Stored data:
= = = = = = =

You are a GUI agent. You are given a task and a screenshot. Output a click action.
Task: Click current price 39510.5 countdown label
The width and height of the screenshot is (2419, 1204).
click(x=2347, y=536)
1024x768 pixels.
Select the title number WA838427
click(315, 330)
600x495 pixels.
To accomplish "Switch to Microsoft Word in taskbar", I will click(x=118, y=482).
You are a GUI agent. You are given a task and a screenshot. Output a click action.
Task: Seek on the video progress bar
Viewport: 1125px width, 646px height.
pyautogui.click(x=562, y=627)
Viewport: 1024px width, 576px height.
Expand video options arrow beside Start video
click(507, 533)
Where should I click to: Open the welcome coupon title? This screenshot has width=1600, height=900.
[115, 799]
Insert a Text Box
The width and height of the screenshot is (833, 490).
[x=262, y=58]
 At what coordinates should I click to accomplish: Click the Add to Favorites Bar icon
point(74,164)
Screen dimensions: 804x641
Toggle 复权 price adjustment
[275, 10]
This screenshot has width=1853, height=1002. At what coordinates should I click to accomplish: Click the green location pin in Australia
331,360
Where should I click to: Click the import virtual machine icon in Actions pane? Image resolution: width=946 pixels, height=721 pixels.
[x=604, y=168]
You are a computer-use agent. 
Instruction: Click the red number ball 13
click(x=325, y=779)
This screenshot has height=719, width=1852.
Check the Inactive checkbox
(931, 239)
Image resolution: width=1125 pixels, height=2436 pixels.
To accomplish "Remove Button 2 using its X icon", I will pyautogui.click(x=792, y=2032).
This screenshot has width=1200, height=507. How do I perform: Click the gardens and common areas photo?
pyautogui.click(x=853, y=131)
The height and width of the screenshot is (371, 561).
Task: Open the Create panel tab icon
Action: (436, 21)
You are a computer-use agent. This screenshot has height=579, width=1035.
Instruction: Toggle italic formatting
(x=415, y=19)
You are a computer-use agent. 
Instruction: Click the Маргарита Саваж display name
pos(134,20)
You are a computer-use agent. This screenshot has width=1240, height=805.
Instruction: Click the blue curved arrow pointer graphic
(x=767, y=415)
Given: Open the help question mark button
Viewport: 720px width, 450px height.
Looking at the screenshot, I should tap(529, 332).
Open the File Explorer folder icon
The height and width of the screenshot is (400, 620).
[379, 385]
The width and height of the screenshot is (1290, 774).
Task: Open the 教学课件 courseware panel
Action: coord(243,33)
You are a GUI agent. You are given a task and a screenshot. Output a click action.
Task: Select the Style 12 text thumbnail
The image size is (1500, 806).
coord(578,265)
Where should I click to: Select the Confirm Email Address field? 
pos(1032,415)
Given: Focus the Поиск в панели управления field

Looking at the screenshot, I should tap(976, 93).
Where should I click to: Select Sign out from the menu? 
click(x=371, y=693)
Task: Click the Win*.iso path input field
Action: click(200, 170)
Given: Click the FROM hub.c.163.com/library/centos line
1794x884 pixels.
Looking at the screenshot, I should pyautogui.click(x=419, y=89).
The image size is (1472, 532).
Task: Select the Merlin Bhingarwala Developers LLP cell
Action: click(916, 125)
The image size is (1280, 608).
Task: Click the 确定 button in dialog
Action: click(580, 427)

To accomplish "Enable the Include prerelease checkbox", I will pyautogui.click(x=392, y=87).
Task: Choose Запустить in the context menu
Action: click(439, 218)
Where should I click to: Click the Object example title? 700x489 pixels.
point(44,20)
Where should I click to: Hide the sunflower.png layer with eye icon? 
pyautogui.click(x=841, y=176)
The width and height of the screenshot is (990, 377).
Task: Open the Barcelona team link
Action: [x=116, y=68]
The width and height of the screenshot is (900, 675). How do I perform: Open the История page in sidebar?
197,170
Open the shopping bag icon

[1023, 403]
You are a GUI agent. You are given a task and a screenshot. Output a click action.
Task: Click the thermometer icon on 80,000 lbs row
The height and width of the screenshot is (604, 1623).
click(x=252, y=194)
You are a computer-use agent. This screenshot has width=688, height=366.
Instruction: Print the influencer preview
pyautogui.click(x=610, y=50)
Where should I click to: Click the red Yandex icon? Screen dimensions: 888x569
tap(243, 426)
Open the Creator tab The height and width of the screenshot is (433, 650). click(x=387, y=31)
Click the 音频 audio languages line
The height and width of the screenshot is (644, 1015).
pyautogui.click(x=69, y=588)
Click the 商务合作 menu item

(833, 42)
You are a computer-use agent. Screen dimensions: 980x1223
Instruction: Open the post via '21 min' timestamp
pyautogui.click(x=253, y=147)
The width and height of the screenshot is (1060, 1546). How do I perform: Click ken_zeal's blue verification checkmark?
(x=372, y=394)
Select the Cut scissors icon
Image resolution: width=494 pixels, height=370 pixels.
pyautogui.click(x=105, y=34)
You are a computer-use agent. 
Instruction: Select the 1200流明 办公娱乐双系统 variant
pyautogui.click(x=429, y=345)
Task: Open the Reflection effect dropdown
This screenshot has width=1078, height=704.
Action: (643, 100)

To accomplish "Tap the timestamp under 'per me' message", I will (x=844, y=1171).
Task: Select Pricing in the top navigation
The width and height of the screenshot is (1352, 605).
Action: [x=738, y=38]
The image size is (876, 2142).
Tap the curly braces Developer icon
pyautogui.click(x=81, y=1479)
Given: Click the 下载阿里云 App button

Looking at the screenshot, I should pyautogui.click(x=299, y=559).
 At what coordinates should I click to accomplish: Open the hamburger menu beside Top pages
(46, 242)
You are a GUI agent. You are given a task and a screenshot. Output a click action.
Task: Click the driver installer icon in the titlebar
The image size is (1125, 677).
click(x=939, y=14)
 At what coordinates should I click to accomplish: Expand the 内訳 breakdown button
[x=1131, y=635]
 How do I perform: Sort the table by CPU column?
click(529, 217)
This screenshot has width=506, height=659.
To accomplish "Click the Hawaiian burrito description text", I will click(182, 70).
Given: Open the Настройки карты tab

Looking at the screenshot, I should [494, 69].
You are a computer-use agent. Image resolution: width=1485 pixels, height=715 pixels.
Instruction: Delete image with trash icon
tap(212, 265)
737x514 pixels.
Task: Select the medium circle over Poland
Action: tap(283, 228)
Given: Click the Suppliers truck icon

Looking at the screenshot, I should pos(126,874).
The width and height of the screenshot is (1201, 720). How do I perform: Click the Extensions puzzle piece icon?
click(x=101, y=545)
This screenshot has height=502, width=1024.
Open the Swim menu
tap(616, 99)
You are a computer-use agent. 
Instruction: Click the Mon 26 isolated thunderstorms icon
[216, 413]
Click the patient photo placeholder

= = = = = = =

• What this task involves: Starting with the line that holds "This screenshot has width=1200, height=507." and ending with the line that holds "has height=579, width=1035.", retype every line in the data above exactly, and nothing else.

• Exercise solution:
This screenshot has width=1200, height=507. How do I perform: Click the gardens and common areas photo?
pyautogui.click(x=853, y=131)
The height and width of the screenshot is (371, 561).
Task: Open the Create panel tab icon
Action: (436, 21)
You are a computer-use agent. This screenshot has height=579, width=1035.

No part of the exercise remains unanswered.